What the task requires - Report every line of the data below that contains the word "computer", copying each such line in full.

Records supplied -
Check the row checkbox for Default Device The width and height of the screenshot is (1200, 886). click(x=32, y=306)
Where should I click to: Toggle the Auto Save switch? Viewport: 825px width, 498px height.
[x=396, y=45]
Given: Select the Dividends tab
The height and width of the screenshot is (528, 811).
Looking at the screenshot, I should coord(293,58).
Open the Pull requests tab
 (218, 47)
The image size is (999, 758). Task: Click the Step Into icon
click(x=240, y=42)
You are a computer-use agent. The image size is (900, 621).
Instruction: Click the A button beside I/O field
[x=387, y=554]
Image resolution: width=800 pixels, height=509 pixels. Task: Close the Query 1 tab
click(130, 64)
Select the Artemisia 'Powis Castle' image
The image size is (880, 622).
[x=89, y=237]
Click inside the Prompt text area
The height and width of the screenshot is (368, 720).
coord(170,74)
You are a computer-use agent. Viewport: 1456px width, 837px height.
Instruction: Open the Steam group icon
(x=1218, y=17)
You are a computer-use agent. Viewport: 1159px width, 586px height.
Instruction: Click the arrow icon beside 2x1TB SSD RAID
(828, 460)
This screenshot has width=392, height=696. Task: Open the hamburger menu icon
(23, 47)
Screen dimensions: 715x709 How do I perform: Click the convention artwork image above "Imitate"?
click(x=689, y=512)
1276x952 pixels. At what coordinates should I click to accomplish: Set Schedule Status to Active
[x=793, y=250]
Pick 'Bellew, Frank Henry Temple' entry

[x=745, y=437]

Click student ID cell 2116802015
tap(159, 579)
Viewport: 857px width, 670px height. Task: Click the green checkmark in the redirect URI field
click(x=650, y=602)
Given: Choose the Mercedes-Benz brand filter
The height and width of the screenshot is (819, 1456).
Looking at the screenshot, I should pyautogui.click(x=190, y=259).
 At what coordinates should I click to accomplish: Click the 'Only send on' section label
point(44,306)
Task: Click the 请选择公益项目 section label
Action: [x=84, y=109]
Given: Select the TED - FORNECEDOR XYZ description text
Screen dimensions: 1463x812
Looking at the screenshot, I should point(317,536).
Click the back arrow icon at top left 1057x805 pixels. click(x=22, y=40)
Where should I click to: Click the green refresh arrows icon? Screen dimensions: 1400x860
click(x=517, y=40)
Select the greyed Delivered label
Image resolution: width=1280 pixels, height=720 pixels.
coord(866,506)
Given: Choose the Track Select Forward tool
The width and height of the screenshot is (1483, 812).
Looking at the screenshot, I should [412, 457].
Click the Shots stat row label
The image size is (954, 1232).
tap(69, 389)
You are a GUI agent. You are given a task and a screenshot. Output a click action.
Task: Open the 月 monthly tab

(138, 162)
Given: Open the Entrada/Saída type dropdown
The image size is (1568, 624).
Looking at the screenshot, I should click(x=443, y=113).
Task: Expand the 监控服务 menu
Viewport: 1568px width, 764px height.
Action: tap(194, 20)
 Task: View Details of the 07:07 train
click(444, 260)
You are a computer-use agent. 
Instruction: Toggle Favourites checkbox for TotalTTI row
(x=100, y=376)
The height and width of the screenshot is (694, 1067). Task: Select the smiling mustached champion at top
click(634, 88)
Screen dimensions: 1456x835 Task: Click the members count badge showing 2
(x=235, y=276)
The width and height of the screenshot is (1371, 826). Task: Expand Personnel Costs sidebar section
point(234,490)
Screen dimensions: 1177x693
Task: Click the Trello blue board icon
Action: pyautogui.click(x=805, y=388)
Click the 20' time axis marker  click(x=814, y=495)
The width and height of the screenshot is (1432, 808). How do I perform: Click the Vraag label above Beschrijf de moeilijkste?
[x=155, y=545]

Result -
You are a computer-use agent. The image size is (900, 621).
You are a computer-use agent. Viewport: 1456px width, 837px height.
You are a computer-use agent. Viewport: 1159px width, 586px height.
You are a computer-use agent. 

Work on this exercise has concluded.